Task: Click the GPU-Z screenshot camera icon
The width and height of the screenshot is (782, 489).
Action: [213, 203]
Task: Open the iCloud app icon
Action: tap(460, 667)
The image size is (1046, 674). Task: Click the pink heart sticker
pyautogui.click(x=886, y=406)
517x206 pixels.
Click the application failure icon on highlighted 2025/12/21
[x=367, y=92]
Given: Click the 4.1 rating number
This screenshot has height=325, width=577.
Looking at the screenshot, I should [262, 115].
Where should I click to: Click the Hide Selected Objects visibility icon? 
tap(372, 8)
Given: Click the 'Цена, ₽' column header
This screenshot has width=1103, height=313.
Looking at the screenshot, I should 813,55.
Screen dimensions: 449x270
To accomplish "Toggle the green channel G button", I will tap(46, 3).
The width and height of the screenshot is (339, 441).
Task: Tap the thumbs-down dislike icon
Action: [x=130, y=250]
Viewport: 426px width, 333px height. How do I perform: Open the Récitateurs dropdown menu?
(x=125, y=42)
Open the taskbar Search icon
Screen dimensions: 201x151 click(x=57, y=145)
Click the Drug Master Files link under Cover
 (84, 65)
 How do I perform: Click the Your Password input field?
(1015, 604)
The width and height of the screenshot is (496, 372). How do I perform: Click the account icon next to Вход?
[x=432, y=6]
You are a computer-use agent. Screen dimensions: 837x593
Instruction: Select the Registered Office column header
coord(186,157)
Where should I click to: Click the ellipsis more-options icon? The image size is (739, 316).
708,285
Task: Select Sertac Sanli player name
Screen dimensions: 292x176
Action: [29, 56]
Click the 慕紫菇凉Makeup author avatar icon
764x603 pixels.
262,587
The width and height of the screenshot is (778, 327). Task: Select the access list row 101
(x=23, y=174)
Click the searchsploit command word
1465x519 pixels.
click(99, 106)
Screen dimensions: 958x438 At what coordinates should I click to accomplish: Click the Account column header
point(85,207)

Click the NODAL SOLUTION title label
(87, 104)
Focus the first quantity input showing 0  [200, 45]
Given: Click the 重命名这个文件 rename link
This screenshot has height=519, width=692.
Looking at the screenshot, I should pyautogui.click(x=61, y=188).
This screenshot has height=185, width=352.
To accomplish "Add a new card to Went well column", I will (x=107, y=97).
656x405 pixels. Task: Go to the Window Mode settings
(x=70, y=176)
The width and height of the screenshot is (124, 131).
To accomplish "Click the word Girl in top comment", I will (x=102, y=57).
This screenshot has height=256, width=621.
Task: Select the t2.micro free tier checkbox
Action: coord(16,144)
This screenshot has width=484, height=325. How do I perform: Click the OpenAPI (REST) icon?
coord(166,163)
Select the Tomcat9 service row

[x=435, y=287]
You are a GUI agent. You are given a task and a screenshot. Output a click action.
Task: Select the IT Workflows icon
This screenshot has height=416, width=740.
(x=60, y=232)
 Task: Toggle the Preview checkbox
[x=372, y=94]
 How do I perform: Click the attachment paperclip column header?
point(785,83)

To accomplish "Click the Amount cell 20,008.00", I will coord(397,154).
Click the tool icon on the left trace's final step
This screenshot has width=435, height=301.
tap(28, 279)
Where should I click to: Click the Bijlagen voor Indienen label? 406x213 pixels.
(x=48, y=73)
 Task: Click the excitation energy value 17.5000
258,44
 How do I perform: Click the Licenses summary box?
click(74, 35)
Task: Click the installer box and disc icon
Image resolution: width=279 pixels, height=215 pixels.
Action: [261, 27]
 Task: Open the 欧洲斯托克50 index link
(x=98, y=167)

◆ TRY IT ◆
Bring together every line in the entries that holds the string "agent".

◆ SOLUTION ◆
You are a computer-use agent. Screen dimensions: 837x593
You are a GUI agent. You are given a task and a screenshot. Output a click action.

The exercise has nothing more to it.